CHALLENGES:
1 > According to the passage on the DLF and Unitech strategies, what sales booking target has Unitech set for 2011-12?
2 > From the passage on the DLF and Unitech strategies, extract everything from "While Unitech will" down to "and average prices.", copying it word for word.

SELECTED EXCERPT:
============
Meanwhile, given the macro environment, muted volume growth and higher costs, analysts expect the working capital (day-to-day) funding needs of the companies to rise. This, in a rising interest rate cycle, will increase interest expenses and impact their net profit margins. Though, some comfort can be drawn from inflow of cash from their rental businesses.
DIVERGENT STRATEGIES
Though both DLF and Unitech are pan-India players, with a presence across various realty verticals, they will be focusing on different segments to improve their financials.
While Unitech’s managing director, Ajay Chandra, has indicated the company’s focus will be in the mid-income and affordable housing segments, DLF’s Chawla says his company will look at high-margin projects such as luxury homes and plotted developments. DLF says it will continue with a strategy of volume moderation in high construction cost and low margin (large) projects. The company believes high inflation will lead to a fall in margins in mid-range residential complexes.
While Unitech will be focusing on rapid launch and affordable housing projects, it is aiming to achieve sales booking of Rs 5,000 crore for 2011-12, as compared to Rs 4,323 crore in 2010-11. Analysts estimate this to translate into sales booking of 10 million sq ft in 2011-12, but say revenue growth will depend on implementation (of projects under construction) and average prices.
============
GIVEN INFORMATION:
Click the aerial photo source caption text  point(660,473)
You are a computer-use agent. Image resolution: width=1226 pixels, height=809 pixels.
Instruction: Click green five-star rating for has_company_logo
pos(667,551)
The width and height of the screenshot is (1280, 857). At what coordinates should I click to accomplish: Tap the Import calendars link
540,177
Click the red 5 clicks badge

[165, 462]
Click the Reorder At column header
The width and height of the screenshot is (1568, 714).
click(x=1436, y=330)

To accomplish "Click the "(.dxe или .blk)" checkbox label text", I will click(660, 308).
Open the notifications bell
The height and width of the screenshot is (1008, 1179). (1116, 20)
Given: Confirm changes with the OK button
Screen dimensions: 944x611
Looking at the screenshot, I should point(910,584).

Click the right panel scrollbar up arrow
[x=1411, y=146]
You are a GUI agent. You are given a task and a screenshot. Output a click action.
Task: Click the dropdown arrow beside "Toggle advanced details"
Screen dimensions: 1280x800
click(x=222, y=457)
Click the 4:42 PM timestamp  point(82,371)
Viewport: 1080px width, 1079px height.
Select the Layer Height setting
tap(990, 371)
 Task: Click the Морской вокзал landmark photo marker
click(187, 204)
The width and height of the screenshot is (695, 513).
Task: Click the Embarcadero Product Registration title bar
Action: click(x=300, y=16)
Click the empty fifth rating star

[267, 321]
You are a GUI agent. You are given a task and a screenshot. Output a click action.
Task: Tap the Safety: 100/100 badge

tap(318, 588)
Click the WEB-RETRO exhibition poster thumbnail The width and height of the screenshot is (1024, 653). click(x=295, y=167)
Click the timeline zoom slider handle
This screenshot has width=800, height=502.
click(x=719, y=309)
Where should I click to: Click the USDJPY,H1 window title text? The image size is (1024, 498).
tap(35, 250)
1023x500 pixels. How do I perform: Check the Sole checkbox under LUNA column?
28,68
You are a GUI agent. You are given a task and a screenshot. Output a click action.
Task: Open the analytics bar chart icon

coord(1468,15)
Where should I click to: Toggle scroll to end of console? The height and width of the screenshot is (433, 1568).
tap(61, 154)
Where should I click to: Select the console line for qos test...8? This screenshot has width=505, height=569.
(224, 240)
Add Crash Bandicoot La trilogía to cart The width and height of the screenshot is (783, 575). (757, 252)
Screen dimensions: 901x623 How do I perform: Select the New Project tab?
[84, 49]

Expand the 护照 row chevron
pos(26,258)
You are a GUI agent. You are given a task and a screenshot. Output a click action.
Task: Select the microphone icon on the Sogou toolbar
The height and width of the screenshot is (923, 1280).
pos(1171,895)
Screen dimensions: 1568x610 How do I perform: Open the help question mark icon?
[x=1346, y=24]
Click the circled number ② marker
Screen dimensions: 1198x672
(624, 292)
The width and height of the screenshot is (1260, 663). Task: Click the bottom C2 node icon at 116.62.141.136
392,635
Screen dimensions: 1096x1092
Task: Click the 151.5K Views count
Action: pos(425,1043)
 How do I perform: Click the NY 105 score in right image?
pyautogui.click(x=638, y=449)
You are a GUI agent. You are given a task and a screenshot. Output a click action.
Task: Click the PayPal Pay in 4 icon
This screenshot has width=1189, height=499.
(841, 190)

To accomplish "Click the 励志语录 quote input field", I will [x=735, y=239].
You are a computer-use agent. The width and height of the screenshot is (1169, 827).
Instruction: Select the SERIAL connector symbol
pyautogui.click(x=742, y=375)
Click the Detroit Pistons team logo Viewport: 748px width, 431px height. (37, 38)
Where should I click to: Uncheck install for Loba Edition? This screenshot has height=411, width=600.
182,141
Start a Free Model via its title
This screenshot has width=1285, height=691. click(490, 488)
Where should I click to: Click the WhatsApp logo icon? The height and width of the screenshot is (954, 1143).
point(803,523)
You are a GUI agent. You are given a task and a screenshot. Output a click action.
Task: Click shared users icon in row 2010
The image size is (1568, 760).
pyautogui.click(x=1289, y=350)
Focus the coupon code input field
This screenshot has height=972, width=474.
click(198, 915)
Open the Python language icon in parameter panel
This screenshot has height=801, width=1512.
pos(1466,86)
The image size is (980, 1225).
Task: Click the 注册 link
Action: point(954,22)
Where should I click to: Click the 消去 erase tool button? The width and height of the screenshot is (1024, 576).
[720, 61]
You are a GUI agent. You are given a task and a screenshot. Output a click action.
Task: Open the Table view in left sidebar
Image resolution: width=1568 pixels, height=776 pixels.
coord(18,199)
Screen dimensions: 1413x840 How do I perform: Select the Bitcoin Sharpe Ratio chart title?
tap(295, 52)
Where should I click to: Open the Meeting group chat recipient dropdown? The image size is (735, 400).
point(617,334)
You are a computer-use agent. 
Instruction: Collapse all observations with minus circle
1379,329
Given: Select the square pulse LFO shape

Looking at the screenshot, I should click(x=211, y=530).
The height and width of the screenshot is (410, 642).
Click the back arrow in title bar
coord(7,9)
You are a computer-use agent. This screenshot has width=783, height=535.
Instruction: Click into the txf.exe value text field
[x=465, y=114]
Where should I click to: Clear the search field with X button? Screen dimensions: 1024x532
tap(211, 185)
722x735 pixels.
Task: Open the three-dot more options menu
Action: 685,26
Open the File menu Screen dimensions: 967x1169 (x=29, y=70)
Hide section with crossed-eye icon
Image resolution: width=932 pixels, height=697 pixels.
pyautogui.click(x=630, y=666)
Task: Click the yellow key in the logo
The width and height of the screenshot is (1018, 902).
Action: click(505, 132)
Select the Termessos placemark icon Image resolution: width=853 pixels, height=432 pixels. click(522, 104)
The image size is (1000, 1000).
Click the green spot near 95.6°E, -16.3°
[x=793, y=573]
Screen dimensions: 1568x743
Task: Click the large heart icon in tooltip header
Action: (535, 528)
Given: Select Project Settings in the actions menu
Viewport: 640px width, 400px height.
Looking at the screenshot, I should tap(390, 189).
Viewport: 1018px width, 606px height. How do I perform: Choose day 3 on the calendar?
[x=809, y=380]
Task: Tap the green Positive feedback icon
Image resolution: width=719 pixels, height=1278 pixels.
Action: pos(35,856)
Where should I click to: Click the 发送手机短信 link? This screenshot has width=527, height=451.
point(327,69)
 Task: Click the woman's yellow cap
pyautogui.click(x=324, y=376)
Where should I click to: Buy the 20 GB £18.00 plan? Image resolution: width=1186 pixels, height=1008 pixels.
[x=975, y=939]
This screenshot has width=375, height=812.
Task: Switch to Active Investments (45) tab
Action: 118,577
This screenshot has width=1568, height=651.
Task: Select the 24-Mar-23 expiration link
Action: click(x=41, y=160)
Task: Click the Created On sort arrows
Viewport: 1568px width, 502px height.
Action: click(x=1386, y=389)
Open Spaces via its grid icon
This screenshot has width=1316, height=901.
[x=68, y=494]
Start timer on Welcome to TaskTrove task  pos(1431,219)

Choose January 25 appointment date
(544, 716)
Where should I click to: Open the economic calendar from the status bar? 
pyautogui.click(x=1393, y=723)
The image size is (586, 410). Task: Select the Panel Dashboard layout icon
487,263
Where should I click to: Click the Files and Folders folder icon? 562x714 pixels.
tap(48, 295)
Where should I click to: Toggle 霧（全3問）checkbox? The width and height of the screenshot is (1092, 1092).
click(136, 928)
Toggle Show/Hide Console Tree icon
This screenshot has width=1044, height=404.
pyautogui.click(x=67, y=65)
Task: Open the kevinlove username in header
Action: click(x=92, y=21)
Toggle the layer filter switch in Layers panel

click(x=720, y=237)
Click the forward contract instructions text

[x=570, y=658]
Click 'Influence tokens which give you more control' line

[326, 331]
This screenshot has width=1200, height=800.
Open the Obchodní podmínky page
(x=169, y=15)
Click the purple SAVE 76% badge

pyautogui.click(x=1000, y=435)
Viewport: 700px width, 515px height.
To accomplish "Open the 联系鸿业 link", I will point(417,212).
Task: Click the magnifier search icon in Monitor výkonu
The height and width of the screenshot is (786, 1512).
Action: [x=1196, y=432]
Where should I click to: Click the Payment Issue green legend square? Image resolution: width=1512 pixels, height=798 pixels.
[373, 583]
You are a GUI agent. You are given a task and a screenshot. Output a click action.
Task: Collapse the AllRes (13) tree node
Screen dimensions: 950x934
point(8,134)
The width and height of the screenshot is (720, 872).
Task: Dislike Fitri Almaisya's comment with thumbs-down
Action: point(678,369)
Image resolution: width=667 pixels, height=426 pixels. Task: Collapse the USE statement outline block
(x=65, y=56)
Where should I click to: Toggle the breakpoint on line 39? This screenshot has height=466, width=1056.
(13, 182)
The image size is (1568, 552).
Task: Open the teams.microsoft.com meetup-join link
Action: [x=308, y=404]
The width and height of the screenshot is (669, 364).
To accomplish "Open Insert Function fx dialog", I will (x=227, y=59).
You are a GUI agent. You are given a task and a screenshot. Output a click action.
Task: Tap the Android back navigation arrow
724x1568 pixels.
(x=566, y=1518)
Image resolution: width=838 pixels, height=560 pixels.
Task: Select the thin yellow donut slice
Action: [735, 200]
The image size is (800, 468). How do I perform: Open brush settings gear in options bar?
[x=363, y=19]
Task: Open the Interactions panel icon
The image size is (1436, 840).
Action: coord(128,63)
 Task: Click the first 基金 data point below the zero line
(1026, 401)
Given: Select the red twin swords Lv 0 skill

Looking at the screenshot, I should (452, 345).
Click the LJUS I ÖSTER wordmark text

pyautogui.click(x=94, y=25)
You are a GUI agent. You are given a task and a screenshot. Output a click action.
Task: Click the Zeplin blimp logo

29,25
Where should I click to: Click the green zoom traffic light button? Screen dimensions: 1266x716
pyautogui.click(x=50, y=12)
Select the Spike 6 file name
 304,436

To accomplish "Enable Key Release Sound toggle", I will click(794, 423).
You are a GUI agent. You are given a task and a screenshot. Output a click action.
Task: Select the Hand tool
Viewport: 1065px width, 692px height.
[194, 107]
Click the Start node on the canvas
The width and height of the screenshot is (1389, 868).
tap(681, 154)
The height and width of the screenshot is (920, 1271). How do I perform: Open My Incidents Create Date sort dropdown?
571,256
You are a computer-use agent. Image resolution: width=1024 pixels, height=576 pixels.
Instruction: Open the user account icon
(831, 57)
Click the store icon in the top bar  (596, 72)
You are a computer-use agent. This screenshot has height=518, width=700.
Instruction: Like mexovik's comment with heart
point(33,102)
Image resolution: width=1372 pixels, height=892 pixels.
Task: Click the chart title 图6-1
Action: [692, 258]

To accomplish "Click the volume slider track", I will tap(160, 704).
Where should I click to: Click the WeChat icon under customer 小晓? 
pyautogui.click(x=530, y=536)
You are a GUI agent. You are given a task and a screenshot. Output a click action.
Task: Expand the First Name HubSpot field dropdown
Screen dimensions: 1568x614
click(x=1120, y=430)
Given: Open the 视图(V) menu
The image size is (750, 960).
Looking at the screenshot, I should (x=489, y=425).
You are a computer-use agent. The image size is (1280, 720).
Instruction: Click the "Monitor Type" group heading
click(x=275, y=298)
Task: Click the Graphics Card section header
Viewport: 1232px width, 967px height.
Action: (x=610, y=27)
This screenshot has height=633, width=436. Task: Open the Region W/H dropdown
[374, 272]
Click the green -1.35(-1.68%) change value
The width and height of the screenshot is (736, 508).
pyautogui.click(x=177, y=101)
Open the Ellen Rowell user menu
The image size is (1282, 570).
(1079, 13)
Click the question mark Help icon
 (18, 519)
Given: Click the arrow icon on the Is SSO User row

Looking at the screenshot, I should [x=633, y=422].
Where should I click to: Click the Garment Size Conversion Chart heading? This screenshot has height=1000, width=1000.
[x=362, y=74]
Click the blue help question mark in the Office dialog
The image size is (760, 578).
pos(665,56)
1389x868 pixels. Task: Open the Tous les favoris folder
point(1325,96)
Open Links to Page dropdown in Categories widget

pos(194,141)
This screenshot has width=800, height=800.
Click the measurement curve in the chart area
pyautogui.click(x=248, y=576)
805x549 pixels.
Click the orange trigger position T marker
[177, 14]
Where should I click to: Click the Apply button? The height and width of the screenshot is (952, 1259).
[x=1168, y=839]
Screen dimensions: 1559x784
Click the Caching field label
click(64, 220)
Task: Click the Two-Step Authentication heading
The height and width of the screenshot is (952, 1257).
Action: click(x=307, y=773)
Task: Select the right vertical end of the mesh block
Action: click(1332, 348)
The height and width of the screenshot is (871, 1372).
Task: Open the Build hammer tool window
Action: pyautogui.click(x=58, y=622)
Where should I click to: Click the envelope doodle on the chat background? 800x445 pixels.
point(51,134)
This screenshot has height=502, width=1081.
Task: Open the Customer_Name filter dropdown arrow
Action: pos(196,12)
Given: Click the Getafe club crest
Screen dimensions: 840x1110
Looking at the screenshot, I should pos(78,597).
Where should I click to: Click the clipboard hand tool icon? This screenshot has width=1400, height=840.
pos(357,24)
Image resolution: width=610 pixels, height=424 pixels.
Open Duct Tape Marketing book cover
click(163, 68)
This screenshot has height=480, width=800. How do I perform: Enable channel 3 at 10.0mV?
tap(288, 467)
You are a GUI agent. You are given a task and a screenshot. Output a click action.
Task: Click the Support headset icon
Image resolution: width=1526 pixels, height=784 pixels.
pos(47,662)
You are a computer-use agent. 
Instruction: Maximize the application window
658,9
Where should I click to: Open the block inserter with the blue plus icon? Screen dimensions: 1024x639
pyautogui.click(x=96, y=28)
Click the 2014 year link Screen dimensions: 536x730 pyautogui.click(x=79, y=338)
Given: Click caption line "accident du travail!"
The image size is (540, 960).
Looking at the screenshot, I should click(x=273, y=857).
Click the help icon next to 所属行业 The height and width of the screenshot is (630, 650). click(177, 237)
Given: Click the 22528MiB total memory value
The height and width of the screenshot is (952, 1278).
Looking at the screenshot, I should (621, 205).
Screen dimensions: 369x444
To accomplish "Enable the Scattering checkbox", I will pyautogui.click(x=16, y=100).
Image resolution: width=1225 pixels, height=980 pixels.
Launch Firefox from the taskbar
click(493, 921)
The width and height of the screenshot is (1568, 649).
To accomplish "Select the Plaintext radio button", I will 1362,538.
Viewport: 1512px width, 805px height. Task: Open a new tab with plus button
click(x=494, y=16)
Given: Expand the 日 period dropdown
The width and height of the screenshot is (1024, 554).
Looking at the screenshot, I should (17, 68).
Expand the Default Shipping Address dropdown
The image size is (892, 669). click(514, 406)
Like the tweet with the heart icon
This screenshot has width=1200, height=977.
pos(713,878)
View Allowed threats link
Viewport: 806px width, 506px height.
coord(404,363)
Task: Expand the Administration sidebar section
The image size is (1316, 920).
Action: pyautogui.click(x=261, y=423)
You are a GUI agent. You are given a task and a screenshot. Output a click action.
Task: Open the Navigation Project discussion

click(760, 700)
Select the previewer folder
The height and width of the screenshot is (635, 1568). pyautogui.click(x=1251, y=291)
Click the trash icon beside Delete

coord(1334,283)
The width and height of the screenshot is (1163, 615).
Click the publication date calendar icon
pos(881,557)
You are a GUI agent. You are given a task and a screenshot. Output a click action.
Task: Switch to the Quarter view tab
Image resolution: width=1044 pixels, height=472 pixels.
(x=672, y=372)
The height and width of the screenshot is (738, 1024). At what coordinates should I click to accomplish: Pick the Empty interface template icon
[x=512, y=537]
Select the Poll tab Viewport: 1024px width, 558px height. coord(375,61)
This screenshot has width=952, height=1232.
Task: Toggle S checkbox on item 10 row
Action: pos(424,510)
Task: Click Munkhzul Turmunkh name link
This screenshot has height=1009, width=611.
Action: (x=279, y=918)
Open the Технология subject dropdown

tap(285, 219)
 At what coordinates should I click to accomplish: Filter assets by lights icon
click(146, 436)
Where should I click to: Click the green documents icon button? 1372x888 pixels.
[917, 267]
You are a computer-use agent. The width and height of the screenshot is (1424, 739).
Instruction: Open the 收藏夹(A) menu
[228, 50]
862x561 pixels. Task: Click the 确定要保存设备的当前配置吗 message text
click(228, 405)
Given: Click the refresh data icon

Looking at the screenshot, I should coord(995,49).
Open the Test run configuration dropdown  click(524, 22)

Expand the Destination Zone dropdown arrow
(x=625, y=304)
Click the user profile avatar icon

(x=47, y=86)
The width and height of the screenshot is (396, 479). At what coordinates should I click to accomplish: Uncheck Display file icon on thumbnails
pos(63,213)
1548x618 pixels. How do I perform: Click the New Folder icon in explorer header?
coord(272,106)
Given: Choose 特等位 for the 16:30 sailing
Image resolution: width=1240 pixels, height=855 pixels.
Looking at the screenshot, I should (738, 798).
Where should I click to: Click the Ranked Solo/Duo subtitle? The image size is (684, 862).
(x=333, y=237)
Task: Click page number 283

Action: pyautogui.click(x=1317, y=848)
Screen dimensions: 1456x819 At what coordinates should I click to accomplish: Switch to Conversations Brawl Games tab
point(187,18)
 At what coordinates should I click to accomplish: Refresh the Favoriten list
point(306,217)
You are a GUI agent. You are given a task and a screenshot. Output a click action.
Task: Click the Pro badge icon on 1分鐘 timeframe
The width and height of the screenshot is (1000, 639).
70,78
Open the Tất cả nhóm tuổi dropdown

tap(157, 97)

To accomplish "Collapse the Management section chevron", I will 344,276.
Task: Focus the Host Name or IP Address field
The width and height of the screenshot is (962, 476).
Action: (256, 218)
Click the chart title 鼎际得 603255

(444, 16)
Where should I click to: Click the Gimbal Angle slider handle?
============
SOLUTIONS PER TASK:
1 > Rs 5,000 crore.

2 >
While Unitech will be focusing on rapid launch and affordable housing projects, it is aiming to achieve sales booking of Rs 5,000 crore for 2011-12, as compared to Rs 4,323 crore in 2010-11. Analysts estimate this to translate into sales booking of 10 million sq ft in 2011-12, but say revenue growth will depend on implementation (of projects under construction) and average prices.